Friendliness is an important, God-honoring quality. Romans 12:10 encourages us to love our Christian brothers: “Love one another with brotherly affection. Outdo one another in showing honor.” Love is a trademark of Christians: “’By this all people will know that you are my disciples, if you have love for one another’”(John 13:35).
As with many areas of life, however, balance is important. Some friendships develop into unhealthy situations. If you are in an abusive relationship, remember that God created you and loves you and that you must protect yourself, even if that means running from a particular “friendship” and/or asking someone for help. If this is you, please find another mature Christian to confide in.
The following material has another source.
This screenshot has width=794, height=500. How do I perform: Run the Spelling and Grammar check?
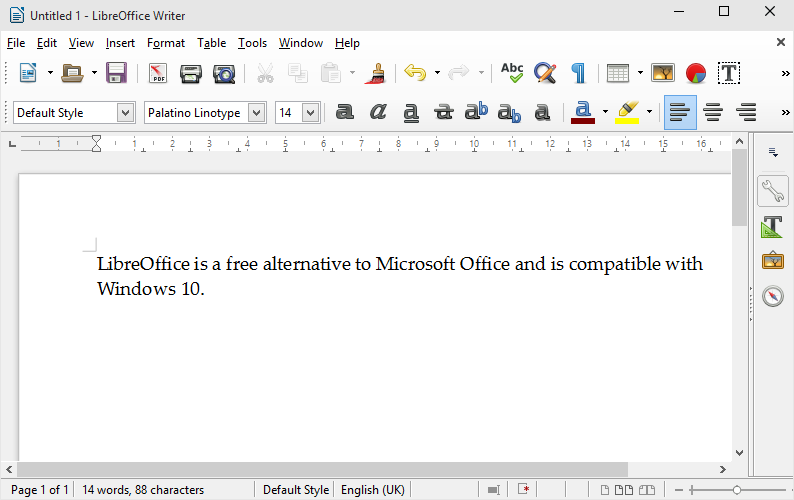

Look back at a post on this blog entitled “If Your Brother Sins” and the posts preceding and following it for a reminder of the biblical approach to the sin of Christian brothers. Forgiving or ignoring the abuse of an unrepentant Christian brother doesn’t help him or glorify God, and it may mean the continuation of abuse to others, as well.
Many of us will not need an escape plan from an abusive relationship. However, there’s another aspect of friendships which deserves consideration by all of us. This wisdom is in a verse often misinterpreted. Proverbs 18:24a in the KJV reads, “A man that hath friends must shew himself friendly.” Understandably, many of us who grew up in church-going families had parents or teachers who used that verse as an encouragement for us to be friendly: “If you want to have friends, you have to be friendly.” Wanting friends, however, is a rather self-centered motivation for being friendly, right? The greater weakness of this teaching is that it comes from an interpretation of the original text which is not entirely accurate. The NASB reads this way: “A man of too many friends comes to ruin.” The ESV is worded, “A man of many companions may come to ruin.” Reading the verse in these translations, we recognize that, even in the KJV, instead of being encouraged to be friendly in order to have more friends, we’re being reminded that time and effort will need to be expended in order to have many friends. These translations help us recognize that sometimes the time and effort spent winning and keeping friends may cause us to allow something important to slide.
The second half of Proverbs 18:24, however, is an encouragement to value the true friend in our lives: “But there is a friend who sticks closer than a brother.” Siblings may be friends, but sometimes they’re motivated by a competitive spirit or are not spiritually minded. Many siblings we read of in the Old Testament were less than kind. That friend, however, who remains your friend even when life is too busy for parties, who is by your side when life is hard, who sacrifices his own comfort to give you aid, who stands up for you when you’re bullied or wronged – he’s a better friend than your brother. Value him.
To be biblical in your friendships, remember these guides: 1) Be loving and treat others with honor. 2) Recognize that you have value and do not deserve abuse. 3) Ask yourself whether anything more important is being sacrificed because of time you spend on friends. 4) Value true friends.